**Your assignment**
Set down, word for word, the stretch of lines from the one containing "This screenshot has height=436, width=399." to the end of the records below.

• • • •

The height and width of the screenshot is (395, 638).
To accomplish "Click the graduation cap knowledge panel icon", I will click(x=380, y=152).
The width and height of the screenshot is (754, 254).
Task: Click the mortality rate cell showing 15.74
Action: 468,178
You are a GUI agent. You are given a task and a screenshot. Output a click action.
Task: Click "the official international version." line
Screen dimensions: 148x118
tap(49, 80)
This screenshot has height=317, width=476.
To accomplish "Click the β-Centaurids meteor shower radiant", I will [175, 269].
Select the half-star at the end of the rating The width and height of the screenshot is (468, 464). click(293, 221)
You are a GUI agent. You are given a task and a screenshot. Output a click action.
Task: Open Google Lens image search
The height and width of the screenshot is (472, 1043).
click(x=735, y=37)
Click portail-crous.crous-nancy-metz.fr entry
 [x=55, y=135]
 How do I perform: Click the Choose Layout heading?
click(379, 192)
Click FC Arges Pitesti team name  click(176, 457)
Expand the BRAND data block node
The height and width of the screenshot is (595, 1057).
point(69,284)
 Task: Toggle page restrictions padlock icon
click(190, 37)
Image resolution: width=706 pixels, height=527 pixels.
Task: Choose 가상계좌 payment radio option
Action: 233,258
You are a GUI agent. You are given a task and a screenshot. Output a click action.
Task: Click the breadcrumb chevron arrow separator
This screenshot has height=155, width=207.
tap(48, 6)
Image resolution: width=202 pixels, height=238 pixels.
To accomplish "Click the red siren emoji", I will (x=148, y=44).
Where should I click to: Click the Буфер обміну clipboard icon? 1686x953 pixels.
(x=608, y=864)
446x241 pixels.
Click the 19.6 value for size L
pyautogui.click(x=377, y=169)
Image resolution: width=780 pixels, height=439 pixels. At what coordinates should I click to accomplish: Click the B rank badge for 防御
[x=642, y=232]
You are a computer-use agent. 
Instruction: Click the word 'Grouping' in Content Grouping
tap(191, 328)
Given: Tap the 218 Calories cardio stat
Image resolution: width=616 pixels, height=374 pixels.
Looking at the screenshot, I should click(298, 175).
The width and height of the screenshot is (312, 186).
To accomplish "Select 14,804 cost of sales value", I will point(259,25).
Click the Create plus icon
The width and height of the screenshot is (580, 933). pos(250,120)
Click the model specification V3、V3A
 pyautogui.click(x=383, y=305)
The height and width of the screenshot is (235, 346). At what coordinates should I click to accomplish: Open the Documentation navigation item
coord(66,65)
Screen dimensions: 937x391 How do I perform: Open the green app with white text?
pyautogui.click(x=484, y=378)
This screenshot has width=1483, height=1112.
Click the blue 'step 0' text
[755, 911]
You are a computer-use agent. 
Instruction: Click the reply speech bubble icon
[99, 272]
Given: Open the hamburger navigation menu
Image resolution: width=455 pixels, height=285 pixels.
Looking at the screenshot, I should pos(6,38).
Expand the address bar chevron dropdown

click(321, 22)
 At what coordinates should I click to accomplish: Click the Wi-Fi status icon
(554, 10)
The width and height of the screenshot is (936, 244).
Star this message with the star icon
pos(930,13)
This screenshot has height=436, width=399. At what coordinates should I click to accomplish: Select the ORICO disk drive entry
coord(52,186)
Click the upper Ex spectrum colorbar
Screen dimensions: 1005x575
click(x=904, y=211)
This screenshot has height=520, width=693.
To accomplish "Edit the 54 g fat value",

• • • •

**Exercise solution**
This screenshot has height=436, width=399. At what coordinates should I click to accomplish: Select the ORICO disk drive entry
coord(52,186)
Click the upper Ex spectrum colorbar
Screen dimensions: 1005x575
click(x=904, y=211)
This screenshot has height=520, width=693.
To accomplish "Edit the 54 g fat value",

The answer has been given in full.